The EDO highlights funding from nine organisations that remain anonymous. Why would they want their identity kept secret, and might they have ulterior motives?
Some of the foreign funders that can be identified raise reason for concern. The US-based Oceans 5 funds the EDO as part of a campaign explicitly aimed at “ultimately stopping … altogether” one of Australia’s largest export earners – our offshore oil and gas sector.
The Danish KR Foundation funds the EDO while also funding Frontrunners, a charity co-founded by Australian Senator David Pocock and run by his wife.
Senator Pocock advocates for policy that would be damaging to Australia’s oil and gas sector, while his wife’s charity receives funding from a foreign organisation with an agenda against Australia’s oil and gas sector.
One wouldn’t dream of suggesting the senator has a conflict of interest here; just as the Prime Minister couldn’t possibly be conflicted by receiving flight upgrades from Qantas while also regulating them.
The colourful mix of other foreign funders of the EDO includes the US Waverley Street Foundation linked to Steve Jobs’ widow, the US Dropbox Foundation (who appear to pay more in fees to their directors than they give away in grants), the US Patagonia Fund linked to the clothing brand of the same name, the European Climate Foundation and the Rainforest Foundation of Norway.
One wonders why such American and European organisations can’t focus on their own oil and gas industry at home, rather than come hurt our industry here in Australia.
In Australia, the EDO is funded by Boundless Earth, the charity of Mike Cannon-Brookes. The EDO’s campaigns just happen to restrict gas supply and drive up our energy prices that may benefit Cannon-Brookes’ commercial interest in AGL.

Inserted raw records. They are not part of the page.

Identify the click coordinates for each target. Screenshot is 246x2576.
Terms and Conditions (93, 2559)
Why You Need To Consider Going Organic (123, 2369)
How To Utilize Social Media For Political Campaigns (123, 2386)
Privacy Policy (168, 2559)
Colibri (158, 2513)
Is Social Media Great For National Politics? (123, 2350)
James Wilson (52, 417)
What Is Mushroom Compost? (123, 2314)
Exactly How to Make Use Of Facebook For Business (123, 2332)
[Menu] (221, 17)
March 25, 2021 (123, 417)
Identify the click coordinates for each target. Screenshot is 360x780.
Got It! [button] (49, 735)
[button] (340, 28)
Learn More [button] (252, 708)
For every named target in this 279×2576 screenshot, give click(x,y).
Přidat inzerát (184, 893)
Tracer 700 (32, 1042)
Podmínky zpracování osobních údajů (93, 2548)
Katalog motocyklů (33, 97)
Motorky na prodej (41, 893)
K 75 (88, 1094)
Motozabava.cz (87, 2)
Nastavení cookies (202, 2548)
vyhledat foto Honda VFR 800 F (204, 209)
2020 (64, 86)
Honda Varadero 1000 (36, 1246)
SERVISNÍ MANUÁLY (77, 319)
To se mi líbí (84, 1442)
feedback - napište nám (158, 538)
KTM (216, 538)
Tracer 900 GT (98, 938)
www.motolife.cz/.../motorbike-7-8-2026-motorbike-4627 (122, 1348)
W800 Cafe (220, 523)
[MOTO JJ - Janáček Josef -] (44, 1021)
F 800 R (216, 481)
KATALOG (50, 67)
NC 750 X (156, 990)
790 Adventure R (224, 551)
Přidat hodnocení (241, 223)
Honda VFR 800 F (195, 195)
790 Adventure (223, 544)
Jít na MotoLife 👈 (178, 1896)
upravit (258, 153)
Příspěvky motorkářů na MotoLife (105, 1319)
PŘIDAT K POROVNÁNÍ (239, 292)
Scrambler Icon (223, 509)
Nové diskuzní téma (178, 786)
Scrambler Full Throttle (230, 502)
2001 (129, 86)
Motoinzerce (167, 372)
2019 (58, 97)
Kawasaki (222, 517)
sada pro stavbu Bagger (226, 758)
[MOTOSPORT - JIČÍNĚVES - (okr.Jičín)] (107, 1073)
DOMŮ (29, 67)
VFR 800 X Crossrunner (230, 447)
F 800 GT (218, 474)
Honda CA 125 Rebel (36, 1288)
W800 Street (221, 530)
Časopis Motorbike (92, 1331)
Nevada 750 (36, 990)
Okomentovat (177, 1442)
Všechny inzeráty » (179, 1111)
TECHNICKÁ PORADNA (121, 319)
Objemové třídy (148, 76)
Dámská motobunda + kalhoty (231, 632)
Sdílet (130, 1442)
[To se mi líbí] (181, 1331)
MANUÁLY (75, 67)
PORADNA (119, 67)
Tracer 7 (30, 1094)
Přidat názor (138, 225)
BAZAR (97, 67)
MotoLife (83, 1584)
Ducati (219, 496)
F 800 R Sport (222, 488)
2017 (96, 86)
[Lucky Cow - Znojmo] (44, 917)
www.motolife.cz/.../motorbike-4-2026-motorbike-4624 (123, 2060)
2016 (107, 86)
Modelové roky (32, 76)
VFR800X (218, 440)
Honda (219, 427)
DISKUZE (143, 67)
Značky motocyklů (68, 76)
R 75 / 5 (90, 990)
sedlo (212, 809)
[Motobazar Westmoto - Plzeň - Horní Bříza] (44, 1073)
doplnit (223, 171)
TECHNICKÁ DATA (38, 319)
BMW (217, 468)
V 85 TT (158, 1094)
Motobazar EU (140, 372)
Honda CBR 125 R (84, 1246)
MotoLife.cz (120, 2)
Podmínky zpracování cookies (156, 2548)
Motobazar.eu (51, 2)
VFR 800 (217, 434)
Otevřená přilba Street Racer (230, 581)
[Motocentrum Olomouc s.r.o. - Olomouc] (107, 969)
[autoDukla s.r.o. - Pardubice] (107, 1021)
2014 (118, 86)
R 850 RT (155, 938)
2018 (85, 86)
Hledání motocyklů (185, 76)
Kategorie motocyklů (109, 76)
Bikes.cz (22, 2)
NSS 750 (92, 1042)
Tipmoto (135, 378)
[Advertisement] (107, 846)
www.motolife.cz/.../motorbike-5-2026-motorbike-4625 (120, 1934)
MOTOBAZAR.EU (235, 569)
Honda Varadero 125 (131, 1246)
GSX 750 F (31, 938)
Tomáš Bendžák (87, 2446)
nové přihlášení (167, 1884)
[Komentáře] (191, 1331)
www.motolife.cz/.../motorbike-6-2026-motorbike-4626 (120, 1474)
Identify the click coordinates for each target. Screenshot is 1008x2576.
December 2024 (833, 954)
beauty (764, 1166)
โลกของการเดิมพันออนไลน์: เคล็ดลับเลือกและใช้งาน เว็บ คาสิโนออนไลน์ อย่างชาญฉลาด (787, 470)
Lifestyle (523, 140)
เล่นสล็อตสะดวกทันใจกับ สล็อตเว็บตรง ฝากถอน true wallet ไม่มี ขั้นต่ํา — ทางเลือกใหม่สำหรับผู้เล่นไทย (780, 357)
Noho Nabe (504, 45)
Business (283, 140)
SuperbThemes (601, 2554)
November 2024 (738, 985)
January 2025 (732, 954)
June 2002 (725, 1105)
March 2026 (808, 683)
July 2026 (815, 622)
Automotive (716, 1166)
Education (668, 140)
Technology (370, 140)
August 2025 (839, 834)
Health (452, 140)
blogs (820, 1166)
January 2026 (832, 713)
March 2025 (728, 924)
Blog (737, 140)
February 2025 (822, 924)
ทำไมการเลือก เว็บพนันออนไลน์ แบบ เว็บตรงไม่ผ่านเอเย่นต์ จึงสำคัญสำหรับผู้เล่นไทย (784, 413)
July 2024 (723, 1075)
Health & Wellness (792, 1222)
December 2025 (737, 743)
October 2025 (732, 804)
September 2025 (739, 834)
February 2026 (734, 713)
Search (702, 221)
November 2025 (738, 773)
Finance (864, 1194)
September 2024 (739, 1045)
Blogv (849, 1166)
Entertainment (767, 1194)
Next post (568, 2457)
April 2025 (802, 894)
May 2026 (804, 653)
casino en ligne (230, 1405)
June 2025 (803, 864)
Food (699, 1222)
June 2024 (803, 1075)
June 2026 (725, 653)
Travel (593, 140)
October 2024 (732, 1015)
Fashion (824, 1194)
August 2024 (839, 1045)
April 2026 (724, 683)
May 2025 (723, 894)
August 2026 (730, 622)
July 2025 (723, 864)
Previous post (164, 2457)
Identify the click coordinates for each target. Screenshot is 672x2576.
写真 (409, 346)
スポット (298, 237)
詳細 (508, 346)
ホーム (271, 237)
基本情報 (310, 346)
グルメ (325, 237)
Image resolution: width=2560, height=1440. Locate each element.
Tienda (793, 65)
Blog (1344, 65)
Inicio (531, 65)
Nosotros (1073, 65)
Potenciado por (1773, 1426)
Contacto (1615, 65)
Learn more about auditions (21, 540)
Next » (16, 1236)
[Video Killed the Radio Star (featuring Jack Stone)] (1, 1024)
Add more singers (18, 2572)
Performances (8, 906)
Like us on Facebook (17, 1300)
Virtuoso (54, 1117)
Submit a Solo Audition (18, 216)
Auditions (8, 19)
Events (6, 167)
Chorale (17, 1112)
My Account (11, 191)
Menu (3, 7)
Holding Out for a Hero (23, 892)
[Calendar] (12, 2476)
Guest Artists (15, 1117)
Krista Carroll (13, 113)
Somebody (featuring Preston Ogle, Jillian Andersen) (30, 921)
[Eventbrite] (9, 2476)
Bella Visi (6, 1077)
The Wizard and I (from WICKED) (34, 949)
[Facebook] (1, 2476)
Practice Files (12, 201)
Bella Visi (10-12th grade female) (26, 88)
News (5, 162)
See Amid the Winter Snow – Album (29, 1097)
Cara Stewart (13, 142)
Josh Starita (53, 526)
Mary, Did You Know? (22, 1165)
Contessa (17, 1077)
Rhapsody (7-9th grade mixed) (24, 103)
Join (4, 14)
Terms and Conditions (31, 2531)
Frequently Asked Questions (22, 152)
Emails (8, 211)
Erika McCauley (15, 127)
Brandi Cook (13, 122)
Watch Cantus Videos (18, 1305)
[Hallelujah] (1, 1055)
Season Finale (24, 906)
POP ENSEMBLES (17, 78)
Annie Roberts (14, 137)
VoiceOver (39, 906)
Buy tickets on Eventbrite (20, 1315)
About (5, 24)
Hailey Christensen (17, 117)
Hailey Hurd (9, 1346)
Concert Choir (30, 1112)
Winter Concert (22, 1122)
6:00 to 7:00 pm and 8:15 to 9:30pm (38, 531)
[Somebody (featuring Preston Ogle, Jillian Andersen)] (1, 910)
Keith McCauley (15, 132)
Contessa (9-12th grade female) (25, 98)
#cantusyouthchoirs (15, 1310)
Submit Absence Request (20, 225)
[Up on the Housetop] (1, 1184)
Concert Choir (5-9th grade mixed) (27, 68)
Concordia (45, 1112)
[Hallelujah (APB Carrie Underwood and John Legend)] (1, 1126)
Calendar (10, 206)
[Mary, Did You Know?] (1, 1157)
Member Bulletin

The EDO is also funded by the Bob Brown Foundation, which is linked to the former Greens leader, and the Graeme Wood Foundation, founded by Graeme Wood who also funds the Guardian.
Of course, many of the EDO’s funders may have good – even if perhaps misguided – intentions to help the environment, and be quite unaware of the unscrupulous tactics the EDO would deploy with their donations. One suspects they may be reconsidering the allocation of their funds following the Federal Court case that highlighted the EDO’s appalling behaviour (and that may leave a lot of their funds flowing to Santos to cover the court’s costs award).
The most disturbing source of funds for the EDO that is publicly known about are the funds that come from the Australian government itself under Labor, who are fully aware of the EDOs behaviour.
Beholden to radical green factions, Labor are funding activist litigation against the government’s own regulators. They have funded the distortion and abuse of the sacred Indigenous connection to country. They are funding an organisation whose anti-fossil fuel ideological ends have seen them engage in unsavoury means, including misrepresenting Indigenous culture, increasing Australians’ energy costs, destroying Australian jobs, supporting those who trespass onto company executive’s private homes (it is reported the EDO provides legal support to an activist accused of doing so), and putting workers’ safety needlessly in danger as they wait in boats out at sea amid hazardous conditions caused by deliberate legal delays brought by the EDO.
Labor was supposed to choose the side of our jobs, our economy, and our Indigenous people. Instead, they have chosen to join sides with fringe green factions in support of a foreign- funded agenda aimed at hurting our country and our people.